Title

Effectiveness of service delivery models in inclusive early childhood programs

Date of Award

2001

Degree Type

Dissertation

Degree Name

Doctor of Philosophy (PhD)

Department

Child and Family Studies

Advisor(s)

Alan Taylor

Keywords

Service delivery, Inclusive, Early childhood programs, Preschool

Subject Categories

Education | Family, Life Course, and Society | Social and Behavioral Sciences | Sociology

Abstract

Inclusive early childhood services are provided to preschool children through varied models yet few studies have examined the effectiveness of these models of service delivery. This study examined outcomes for children, 3-5 years of age with disabilities, when services were delivered through a collaborative model and an itinerant model of service delivery in inclusive early childhood settings.

Social competence, a predictor of success in later life, is influenced by parents, teachers, and peers. The development of social skills is a goal of early childhood education programs and an imbedded concept of inclusion.

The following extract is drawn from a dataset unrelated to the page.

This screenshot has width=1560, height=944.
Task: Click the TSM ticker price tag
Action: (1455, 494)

Therefore, this study enlisted multiple informants (parents, teachers, and peer play observation) to examine child social competence as a measure of program effectiveness. The social competence of children did not differ significantly by service delivery model. However, classrooms with collaborative models of service delivery were found to be of significantly higher quality than itinerant model classrooms. The proportion of time spent in play levels varied by service delivery models and was relevant to the variation in quality.

Qualitative interviews with parents and teachers revealed that variation in process and structure factors of service delivery. Informal means was the primary form of communication by the team in both models of service delivery. The collaborative model provided structure for enhanced communication among members of the service delivery team. The itinerant model lacked structure for communication among members of the service delivery team and teachers frequently had little or no knowledge about a child's program. The itinerant model relied more heavily upon parents to communicate goals, strategies, and progress about the child's program.